Saturday, 8 October 2016

The First Night

Despite all of the information available, researching events of the first world war presents many challenges; after a hundred years both the facts and the feel are easily blurred. One diligent officer's entries in the battalion's war diary during an uneventful week might include descriptions of working parties, church parades and baseball games, deployments of companies and platoons, intelligence reports with time and grid references, and listings of casualties; but this detail could be easily replaced with one-liners by someone less inclined to prose.


Example of a typical battalion diary entry for the
16th Canadian Infantry Battalion during their deployment
at the front lines, July 1916
Such is the case with the 16th Canadian Infantry Battalion - the Canadian Scottish. The daily entries from the first week of September 1915, when the battalion was holding the Ploegsteert front in the Salient, contain intimate accounts of their activities. But entries a year later, in the last weeks of their deployment in the Salient, offer little more than basic deployment detail.  Fortunately, diaries of supporting battalions, ones that relieved the Canadian Scottish, were relieved by them, or for whom they provided support, often fill in the gaps about supporting movements. Such is the case with the 13th Battalion, which went so far as to list out each individual casualty, regardless of rank - a very unusual practise; while not Shakespeare, it offers remarkable historical context.

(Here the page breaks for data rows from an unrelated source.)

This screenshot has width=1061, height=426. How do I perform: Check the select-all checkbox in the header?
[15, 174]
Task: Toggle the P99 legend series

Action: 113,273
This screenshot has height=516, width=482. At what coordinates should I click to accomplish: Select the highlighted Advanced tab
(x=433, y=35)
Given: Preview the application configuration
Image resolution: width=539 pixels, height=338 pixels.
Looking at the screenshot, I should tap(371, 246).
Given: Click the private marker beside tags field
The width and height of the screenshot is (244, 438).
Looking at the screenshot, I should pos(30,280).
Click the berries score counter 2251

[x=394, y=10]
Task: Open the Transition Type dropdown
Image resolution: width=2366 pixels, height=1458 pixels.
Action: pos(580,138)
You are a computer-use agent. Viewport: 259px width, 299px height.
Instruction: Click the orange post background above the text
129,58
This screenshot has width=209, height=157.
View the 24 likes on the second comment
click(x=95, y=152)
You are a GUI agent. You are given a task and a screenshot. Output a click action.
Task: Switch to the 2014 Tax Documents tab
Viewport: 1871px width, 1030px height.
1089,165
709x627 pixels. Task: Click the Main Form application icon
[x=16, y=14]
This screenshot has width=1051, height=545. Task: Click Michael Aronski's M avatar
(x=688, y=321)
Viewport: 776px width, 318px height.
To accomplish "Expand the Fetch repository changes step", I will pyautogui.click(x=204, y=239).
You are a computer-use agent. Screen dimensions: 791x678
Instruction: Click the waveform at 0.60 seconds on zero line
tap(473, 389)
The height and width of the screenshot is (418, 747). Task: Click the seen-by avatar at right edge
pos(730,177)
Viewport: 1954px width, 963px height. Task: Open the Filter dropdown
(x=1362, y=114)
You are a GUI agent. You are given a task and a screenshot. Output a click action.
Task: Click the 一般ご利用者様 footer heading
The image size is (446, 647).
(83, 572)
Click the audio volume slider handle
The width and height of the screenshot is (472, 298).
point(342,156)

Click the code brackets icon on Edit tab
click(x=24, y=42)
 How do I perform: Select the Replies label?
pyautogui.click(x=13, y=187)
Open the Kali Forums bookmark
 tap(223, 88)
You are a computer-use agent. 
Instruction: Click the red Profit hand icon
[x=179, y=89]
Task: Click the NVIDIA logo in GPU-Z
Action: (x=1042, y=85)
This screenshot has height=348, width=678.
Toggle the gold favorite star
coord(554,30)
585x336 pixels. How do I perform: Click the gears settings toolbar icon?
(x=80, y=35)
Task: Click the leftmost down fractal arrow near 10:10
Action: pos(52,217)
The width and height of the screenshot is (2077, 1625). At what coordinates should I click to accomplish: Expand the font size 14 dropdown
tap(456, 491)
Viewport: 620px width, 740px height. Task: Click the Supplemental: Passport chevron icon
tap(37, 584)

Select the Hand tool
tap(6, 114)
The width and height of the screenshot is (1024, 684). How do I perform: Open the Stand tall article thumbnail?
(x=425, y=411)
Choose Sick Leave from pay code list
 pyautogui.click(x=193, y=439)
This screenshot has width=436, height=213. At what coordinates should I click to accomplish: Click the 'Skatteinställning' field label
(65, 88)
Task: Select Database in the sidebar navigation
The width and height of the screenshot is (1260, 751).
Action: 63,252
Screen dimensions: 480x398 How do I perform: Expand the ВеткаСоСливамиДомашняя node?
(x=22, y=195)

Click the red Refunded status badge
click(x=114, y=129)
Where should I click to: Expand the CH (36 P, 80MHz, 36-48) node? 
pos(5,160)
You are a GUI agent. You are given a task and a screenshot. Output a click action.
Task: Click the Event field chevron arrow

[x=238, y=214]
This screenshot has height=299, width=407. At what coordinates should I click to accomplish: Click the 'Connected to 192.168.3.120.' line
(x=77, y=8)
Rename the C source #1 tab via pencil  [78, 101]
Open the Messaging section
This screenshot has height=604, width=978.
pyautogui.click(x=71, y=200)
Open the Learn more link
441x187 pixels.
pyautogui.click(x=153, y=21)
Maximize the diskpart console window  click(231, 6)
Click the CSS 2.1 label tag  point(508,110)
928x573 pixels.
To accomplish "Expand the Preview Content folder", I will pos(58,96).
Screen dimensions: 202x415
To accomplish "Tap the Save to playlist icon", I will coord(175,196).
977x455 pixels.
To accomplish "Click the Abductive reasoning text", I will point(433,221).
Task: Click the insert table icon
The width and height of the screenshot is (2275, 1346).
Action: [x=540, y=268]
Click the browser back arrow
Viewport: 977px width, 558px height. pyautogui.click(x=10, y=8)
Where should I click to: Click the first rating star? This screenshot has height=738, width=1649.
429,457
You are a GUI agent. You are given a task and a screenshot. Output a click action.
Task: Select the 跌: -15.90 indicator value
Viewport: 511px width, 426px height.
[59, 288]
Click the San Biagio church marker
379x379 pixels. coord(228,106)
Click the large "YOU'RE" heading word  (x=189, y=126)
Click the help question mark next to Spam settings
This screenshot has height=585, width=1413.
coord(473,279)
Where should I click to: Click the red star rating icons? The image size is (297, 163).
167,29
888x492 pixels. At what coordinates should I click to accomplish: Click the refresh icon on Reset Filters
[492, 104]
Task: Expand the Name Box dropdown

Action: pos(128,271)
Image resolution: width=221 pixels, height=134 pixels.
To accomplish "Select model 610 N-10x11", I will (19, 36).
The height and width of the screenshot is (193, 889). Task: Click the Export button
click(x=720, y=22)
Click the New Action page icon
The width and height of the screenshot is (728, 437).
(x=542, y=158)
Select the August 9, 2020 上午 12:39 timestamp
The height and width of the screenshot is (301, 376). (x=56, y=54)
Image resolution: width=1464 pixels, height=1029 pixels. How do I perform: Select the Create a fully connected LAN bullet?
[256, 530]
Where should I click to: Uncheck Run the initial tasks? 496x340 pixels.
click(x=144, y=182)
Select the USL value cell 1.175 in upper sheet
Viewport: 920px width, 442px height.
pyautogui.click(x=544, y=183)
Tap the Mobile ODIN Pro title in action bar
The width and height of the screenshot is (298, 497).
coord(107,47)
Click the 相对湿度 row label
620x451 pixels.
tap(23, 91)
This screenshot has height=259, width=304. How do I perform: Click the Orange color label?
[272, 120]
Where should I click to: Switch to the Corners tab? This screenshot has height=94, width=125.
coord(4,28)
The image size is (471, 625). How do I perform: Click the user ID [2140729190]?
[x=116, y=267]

In the two months that followed his arrival in France, Forbes was introduced to the routine danger of trench life, the monotony of life behind the lines, and the terror of sudden, unexpected and relentless enemy bombardments. Since the Canadian Scottish were serving in support to the 13th Battalion Canadian Highlanders and the 15th Battalion 48th Highlanders in the period immediately after his arrival, he had a soft transition to the War. But on the front lines, the two highland regiments were subjected to heavy enemy shelling and mortars - and in the case of the Canadian Highlanders, a local German attack on their trenches by three individual squads of seventy men; the casualty details in their Battalion diary attest to the ferocity of the brief encounter.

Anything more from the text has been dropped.